こんにちは、金融・投資 教育コサルタントの須原光生です。

最近、「モフモフがたまらない!」と、国の天然記念物にも指定され、日本犬種では唯一の大型犬である「秋田犬(あきたいぬ)」に外国人ファンが急増しているそうです。私は、以前見た目が少し似ている、小型犬の「柴犬(しばいぬ)」を飼っていましたが・・・ブームはご存じでしたか?

「秋田犬」の知名度が上がったのは、誰もが知る「忠犬ハチ公」で、1932年に新聞紙上で上野英三郎教授の帰りを待ち続けるハチの記事が掲載されると、ハチの従順な姿に日本中の人々が魅了されました。その人気ぶりは、日本一有名な待ち合わせスポットである、渋谷駅前の忠犬ハチ公像ができたことからも想像ができます。また、2008年は“ブサかわ犬”の「わさお」が全国的な話題になり、再び広く注目を浴びるようになりました。

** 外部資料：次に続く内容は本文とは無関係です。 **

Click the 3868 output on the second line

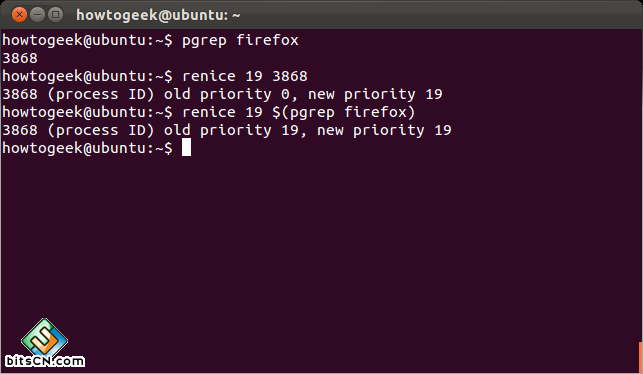[x=20, y=58]
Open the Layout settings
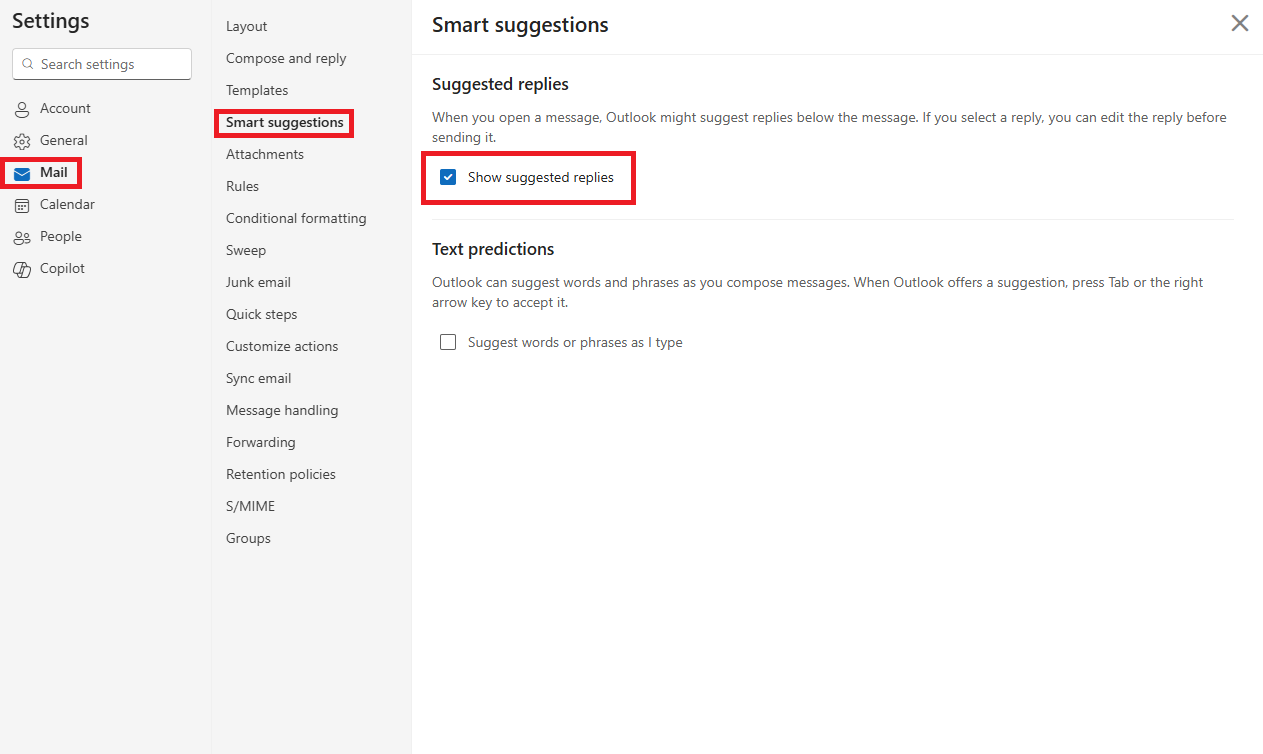 246,26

海外で「秋田犬」がブームになった大きな切掛けは、アメリカ映画『HACHI 約束の犬』の公開です。HACHIはハチ公がモデルで、けなげに待つ姿は外国人の胸をも打ち、ファンが急増したのです。その結果、海外から買い付けを希望するブリーダーが後を絶たず、アメリカを始め、フランス、イタリア、ポーランドなどやロシアのプーチン大統領も、秋田県から進呈された「秋田犬 ゆめ」と戯れている姿が話題にもなりました。

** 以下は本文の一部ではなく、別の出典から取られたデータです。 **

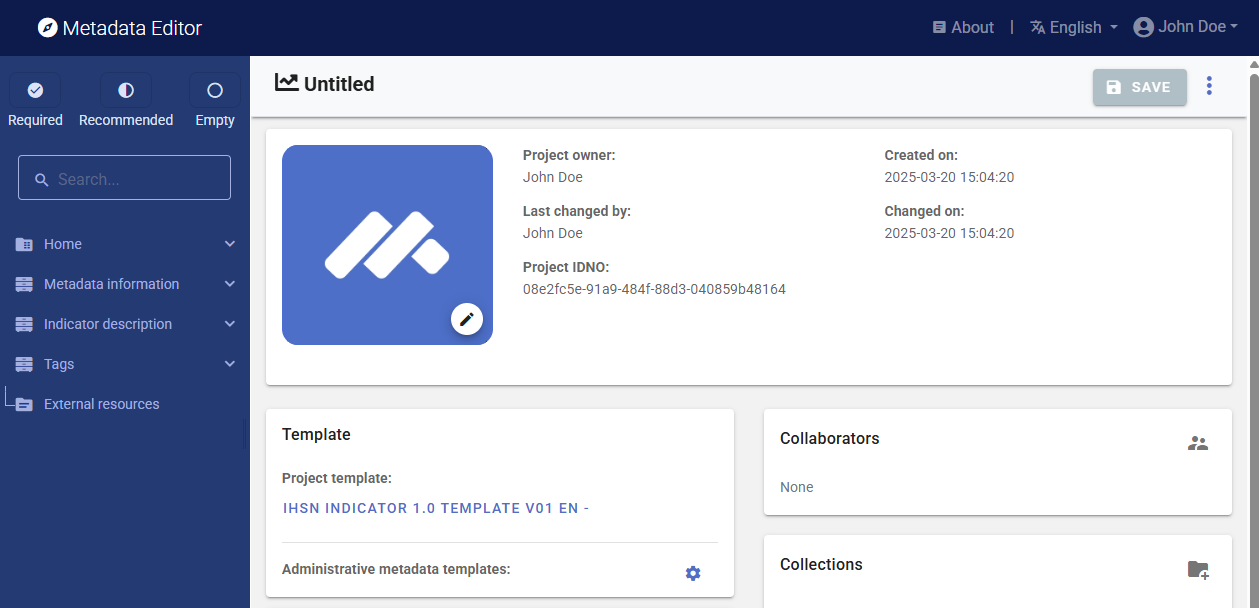The height and width of the screenshot is (608, 1259).
Task: Click the pencil edit thumbnail icon
Action: pos(466,319)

注目の極め付けは、平昌冬季五輪のフィギュアスケート女子で金メダルを獲得したロシアのアリーナ・ザギトワ選手がご褒美に「秋田犬」を希望しているとロシアメディアが伝え、秋田犬保存会から雌犬を贈呈することになり、名前は、日本語で“勝利”を意味している“マサル”と名付けるようで、どんな人物をもメロメロにする「秋田犬」は、これからもっと世界中にファンを増やしていくことが予想できます。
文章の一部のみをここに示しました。